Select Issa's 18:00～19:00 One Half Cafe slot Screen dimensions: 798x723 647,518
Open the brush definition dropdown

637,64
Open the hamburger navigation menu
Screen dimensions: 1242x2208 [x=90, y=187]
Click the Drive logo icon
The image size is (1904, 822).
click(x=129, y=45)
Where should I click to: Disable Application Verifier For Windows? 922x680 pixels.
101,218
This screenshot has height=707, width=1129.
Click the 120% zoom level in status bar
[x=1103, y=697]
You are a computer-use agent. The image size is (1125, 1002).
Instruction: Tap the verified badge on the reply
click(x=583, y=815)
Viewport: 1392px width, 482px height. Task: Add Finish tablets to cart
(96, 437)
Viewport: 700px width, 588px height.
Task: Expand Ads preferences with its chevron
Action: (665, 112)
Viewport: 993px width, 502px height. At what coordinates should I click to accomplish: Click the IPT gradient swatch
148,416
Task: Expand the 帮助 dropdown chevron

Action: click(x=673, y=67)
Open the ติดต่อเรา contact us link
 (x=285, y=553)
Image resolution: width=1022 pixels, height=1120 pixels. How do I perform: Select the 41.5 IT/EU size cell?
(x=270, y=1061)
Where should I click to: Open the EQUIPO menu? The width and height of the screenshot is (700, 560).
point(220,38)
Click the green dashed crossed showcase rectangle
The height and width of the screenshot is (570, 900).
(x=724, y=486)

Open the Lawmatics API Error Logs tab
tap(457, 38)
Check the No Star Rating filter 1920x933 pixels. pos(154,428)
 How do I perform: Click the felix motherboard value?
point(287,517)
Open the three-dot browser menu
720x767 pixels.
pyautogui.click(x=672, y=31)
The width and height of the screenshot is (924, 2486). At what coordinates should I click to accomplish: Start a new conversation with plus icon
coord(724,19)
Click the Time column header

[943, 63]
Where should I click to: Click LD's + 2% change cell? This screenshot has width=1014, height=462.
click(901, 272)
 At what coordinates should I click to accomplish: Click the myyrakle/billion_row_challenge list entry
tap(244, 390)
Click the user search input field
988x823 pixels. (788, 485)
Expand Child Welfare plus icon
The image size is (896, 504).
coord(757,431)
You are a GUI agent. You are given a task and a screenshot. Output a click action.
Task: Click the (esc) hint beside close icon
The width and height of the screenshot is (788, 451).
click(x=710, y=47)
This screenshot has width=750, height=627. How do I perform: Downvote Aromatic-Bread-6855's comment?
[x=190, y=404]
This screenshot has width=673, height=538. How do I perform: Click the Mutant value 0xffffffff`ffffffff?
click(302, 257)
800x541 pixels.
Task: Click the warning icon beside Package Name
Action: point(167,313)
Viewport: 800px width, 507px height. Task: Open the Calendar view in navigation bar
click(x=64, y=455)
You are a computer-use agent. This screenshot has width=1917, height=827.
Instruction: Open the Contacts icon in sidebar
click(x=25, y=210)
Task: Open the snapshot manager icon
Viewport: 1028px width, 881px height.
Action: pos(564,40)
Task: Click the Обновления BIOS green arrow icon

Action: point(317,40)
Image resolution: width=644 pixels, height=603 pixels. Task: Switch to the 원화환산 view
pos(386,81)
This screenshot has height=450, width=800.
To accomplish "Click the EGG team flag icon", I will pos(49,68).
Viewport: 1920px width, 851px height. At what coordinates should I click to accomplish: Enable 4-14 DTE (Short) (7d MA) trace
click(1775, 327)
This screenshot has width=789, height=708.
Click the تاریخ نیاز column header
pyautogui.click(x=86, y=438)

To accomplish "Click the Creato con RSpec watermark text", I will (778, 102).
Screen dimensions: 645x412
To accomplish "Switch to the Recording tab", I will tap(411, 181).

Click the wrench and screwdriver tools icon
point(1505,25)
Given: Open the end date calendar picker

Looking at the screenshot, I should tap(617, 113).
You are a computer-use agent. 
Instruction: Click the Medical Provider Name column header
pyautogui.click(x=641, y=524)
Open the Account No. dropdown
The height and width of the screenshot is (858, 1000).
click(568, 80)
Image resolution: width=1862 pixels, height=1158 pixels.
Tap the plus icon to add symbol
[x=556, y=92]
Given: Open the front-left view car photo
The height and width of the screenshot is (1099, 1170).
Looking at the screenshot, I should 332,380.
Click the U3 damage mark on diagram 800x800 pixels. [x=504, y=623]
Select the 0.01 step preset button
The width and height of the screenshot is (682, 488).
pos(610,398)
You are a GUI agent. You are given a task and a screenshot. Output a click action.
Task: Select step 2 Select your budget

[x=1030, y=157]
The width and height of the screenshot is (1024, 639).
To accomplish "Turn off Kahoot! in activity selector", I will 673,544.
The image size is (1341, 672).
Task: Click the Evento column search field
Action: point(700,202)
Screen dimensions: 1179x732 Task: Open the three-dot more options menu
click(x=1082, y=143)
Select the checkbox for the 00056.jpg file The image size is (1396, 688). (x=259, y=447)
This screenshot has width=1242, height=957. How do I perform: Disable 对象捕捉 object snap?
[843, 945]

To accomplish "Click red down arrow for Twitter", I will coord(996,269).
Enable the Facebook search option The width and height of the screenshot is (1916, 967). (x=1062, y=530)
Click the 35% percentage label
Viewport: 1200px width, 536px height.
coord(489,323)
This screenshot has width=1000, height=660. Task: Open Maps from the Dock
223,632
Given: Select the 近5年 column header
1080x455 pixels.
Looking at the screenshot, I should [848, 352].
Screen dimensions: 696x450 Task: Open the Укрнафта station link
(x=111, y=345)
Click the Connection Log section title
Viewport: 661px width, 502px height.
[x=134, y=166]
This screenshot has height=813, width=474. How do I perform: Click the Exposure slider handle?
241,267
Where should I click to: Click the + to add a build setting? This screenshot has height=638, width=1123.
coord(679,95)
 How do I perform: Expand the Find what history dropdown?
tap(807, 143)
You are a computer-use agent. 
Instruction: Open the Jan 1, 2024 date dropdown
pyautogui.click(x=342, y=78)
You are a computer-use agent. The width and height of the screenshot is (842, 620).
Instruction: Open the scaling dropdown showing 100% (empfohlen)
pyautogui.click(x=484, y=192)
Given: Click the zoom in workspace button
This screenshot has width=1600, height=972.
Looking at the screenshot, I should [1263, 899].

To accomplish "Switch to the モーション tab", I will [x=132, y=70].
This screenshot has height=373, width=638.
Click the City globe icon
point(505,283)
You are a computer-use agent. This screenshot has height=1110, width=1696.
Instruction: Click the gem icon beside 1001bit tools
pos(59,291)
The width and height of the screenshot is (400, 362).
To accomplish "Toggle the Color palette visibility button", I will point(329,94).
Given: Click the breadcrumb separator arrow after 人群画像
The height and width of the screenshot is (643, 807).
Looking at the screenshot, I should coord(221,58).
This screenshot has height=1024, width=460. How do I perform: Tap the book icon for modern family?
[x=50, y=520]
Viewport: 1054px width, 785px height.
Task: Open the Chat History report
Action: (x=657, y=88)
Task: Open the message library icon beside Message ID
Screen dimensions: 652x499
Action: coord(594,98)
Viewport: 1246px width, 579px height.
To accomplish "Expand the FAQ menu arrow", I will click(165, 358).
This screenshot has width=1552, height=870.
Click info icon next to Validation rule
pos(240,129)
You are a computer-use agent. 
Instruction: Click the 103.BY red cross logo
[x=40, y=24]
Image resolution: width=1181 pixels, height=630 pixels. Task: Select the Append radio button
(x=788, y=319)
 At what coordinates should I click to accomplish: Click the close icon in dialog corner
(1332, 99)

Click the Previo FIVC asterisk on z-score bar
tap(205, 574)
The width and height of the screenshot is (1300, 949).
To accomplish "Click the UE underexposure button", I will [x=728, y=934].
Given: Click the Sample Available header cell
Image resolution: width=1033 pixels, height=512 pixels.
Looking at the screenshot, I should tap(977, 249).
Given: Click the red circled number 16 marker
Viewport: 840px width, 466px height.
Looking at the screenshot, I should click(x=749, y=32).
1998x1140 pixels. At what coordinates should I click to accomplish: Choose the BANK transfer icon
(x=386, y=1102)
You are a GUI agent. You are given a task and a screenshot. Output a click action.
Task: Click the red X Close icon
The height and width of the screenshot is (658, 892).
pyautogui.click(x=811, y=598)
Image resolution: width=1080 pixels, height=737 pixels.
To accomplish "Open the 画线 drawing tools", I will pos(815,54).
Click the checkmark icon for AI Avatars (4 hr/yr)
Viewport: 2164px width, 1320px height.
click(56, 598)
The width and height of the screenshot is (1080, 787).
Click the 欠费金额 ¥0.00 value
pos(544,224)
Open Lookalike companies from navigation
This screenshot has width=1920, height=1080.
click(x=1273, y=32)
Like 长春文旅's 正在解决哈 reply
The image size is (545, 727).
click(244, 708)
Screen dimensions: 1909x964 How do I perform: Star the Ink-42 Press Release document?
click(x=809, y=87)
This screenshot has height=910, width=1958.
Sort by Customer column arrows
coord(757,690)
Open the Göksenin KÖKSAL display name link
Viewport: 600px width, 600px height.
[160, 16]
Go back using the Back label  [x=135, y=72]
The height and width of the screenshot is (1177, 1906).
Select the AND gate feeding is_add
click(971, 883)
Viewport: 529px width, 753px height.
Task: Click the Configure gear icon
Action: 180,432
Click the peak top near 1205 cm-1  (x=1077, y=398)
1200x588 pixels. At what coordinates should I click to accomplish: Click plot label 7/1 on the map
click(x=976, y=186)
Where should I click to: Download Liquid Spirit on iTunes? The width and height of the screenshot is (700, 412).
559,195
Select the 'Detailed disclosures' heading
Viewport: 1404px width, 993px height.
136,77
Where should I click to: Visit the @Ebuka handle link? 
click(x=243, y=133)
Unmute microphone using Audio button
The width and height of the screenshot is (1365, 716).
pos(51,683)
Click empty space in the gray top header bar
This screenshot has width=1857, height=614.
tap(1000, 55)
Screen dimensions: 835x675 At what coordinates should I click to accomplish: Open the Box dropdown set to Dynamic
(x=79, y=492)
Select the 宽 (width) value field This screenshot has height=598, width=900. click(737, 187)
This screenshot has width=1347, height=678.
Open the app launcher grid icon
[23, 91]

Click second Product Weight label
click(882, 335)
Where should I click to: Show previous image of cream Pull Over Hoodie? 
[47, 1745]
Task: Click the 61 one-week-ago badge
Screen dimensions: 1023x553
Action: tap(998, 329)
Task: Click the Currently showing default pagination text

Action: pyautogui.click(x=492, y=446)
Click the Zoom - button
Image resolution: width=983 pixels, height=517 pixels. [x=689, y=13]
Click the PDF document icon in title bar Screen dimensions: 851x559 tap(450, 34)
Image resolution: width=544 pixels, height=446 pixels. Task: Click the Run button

→ **Task brief**:
Of the entries above, transcribe exactly those lines that fall between the line containing "You are a computer-use agent. The width" and the line containing "Given: Click the zoom in workspace button", together with those two lines.

→ **Result of the exercise**:
You are a computer-use agent. The width and height of the screenshot is (842, 620).
Instruction: Open the scaling dropdown showing 100% (empfohlen)
pyautogui.click(x=484, y=192)
Given: Click the zoom in workspace button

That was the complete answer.